First, you will need to have the following hardware available:

  • A Windows PC (unfortunately I haven’t been able to find a procedure that works on a Mac) running Windows 8 or 10. There’s a pretty good chance this would also work with a Windows 7 PC, but I haven’t researched how to turn off device driver signing under W7, see below.
  • A fairly new Kindle Fire Tablet
  • A USB A->mini cable to connect the PC to the Fire Tablet. One of these will come with the Fire Tablet if you buy it new.

Next, you will need to do the following steps to enable the “ADB Debugger” on the Fire Tablet, which will allow the PC to download new software to the Fire.

  1. From the Home screen on the Fire, scroll down and tap the Settings app (the icon that looks like a Gear).
  2. Tap Device Options.
  3. Tap Serial Number seven times. A pop-up notification should say “You are now a developer!”
  4. A new menu option named Developer Options should appear beneath Serial Number. Tap it.
  5. Tap the toggle that reads “Enable ADB.”

Next, on the PC, you will have to temporarily disable device driver signing. If you do not do this then step 7 below will failWarning: this is the most techy step. If your PC is running Windows 8 or 8.1 follow the instructions here.If it is running Windows 10 follow the instructions for “Solution 1” here.If you are running Windows 7 there may be an equivalent procedure, but I haven’t researched it yet.

Next, you need to download a utility package to the PC to install Google Play on the Fire – click here to download.

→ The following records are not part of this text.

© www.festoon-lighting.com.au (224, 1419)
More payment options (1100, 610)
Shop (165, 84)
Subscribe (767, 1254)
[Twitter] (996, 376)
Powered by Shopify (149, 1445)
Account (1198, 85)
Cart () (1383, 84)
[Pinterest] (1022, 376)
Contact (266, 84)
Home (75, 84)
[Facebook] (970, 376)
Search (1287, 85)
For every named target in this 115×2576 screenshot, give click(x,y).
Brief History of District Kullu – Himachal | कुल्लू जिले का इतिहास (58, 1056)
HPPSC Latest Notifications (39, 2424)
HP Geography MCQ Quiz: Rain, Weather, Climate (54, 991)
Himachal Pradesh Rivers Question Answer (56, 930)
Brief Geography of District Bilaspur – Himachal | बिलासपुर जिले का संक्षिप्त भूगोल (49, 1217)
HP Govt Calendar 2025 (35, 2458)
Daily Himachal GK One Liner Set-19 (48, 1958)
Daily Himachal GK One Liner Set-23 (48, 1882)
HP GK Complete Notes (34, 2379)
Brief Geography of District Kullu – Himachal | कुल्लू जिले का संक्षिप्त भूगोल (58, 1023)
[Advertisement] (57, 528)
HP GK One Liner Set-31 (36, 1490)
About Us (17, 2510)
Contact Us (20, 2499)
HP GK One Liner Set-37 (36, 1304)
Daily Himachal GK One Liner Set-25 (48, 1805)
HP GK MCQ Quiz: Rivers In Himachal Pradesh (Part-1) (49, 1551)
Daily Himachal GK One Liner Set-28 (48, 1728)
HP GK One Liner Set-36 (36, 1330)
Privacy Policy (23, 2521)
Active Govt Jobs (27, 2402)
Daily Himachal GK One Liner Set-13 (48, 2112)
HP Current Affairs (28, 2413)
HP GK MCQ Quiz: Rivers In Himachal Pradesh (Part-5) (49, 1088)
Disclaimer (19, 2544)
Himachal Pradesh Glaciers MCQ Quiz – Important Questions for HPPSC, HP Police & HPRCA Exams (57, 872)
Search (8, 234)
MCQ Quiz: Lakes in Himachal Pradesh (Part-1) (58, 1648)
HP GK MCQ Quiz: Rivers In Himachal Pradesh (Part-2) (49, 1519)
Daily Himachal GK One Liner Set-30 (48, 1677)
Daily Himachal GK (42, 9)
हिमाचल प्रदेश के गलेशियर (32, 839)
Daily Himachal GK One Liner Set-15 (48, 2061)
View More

Next, run the tool to install Google Play by performing the following steps:

  1. Connect your Fire tablet to your PC with the micro USB cable.
  2. Extract the contents of file to their own folder.
  3. Launch the batch file named 1-Install-Play-Store in the folder.
  4. When the program finishes loading, you’ll see a menu like following.
  5. Type 1 for “ADB driver install” and press Enter.
  6. On the next screen again type 1 for“ADB driver install” and press Enter. This will bring up the PC device manager screen: right click on the “Fire” device, that should be in the device list, and select “Update Driver Software…”.
  7. Select the “Browse for drivers on my computer” option, Browse to the folder ‘usb_driver’ in the extracted .zip folder, and complete the installation.
  8. Once you’re finished, you will be returned to the main menu as above. Type 2 for “Install Google Play store and remove ads from lock screen.”
  9. At this point you should see a Confirm Dialog on the Fire Tablet, asking if you want to allow the PC to access the debugger. Say ‘Ok’.
  10. After the installation is finished, you should be back at the main menu of the PC tool.
  11. (Optional) Type 3 for “block OTA updates from Amazon.” This will prevent an automatic update from breaking your apps.
  12. Once you’re finished, restart your Fire immediately.

After this, you should find a new “Google Play” app on the main screen of your Fire. Run that, log in with your Google account, and then download whatever apps you need.